In lieu of personal appearance before your committee which is now holding hearings on numerous bills extending wage and hour coverage to include additional retail establishments, we request that this message be read into the record of the public hearings and made a permanent part of the hearings.

As Members of Congress well know, the federation membership is comprised exclusively of independent business and professional men, all voting members, numbering approximately 100,000, which membership is located in all the 48 States.

Small individually owned retail establishments are facing a struggle to exist due to the inroads of large corporate interests operating in the retail field. They are also plagued with increased taxation from local, State and national levels, which adds further to their inability to maintain their establishments. The truth of the matter is, as we review the situation from actual experience of owning and operating independent establishments, that any independent businessman owning and operating his own retail establishment must, as a first requisite, have the loyalty and goodwill of his employees. Otherwise he will speed his own destruction. It is our belief from close contacts with small independent business establishments that the successfully operated businesses have no need for Government intervention through regulations insofar as employer-employee relations are concerned, be they financial or harmonious working conditions within the establishment.

We would urge your committee in its present study of wage and hour extended coverage to make a thorough survey of the administration of the present law to see that undue hardships are not created through improper interpretations at the local level and that when the rule is applied at the local level it should apply to all in an area in a particular business, and all such businesses should be so notified, and before any interpretation is placed as to whether a certain line of business comes under the wage and hour act there should be a common sense approach to what constitutes interstate business, in the full sense of the word.
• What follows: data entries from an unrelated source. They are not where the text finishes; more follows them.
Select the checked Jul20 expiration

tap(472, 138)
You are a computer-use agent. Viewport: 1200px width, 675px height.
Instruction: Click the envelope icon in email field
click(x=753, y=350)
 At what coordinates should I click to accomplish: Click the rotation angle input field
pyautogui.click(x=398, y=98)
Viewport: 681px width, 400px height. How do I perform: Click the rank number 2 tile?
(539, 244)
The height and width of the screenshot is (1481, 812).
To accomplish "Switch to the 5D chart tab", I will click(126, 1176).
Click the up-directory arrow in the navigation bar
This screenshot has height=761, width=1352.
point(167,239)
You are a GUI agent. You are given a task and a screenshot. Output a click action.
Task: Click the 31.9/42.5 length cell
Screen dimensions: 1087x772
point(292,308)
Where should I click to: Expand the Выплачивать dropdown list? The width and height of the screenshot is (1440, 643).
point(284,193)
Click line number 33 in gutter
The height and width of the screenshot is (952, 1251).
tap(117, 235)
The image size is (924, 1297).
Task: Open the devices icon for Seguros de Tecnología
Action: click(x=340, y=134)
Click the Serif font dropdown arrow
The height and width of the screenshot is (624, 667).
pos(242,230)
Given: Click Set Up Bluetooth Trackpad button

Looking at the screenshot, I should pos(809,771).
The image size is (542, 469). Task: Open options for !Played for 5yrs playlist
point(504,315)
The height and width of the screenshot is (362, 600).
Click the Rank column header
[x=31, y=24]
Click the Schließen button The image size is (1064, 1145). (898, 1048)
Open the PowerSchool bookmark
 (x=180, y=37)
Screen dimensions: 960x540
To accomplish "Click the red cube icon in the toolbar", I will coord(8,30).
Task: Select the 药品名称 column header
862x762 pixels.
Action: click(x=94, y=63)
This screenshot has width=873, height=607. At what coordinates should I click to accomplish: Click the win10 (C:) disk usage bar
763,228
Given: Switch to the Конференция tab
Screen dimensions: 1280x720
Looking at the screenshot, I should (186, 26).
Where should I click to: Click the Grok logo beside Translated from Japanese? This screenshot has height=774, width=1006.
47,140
We thank you for your cooperation and again request that this message be read into and made a permanent part of the public hearings before your committee. GEORGE J. BUBGER,

Vice President, National Federation of Independent Business, Room 704, Washington Building, Washington, D. C.

STATEMENT OF THE OFFICERS OF THE NEW YORK CITY HOTEL AND CLUB EMPLOYEES UNION, LOCAL 6, AFL-CIO, NEW YORK, N. Y.

This statement is submitted in behalf of the 27,000 members of this local organization. Approximately 23,000 of these members are employed in hotels, in the banquet, bar, dining room, kitchen, laundry and housekeeping departments. The other members are employed in the private membership clubs.

We wish to make it clear at the outset that we are not seeking the extension of the law to cover these workers as a means to obtain for them by law a wage higher than the one now provided for by contract. It is not our function to engage in collective bargaining with the Government. Our members would not stand to benefit from extended coverage of the present Federal minimum wage of $1 per hour to the hotel industry. Like a substantial portion of the labor movement, our members derive the benefit of a strong and well-organized union.

However, we do believe that our workers are entitled to the protection of the law in establishing for them a floor on their wages. Such protection would redound not just to them, but would have a sound effect on the economy as a whole. It would serve as a protective devise, a form of insurance against the tragic efforts of a recession.

Such a floor is a necessity, not only for these New York City workers, but for all hotel workers in New York State. As of February, 1956, when the average weekly earnings of industrial workers in New York State was $77.39 per week for all manufacturing and $85.94 per week in the durable goods industries, the average weekly earnings for New York State hotel workers in all year round

hotels was $50.91 per week. These workers are least able to withstand any kind of cutback in wages in the event of a recession and have the least savings to fall back on in periods of unemployment. Further, the overall New York State average of $50.91 per week does not adequately reflect the actual wage levels of the hotel workers outside of New York City. The average weekly earnings for New York City of hotel workers, 95 percent of whom are covered by union contracts for that period was $53.42 per week. To average the New York City figure with those of the rest of the State when over 50 percent of the workers in this industry in New York State work in New York City, tends to distort the State average considerably.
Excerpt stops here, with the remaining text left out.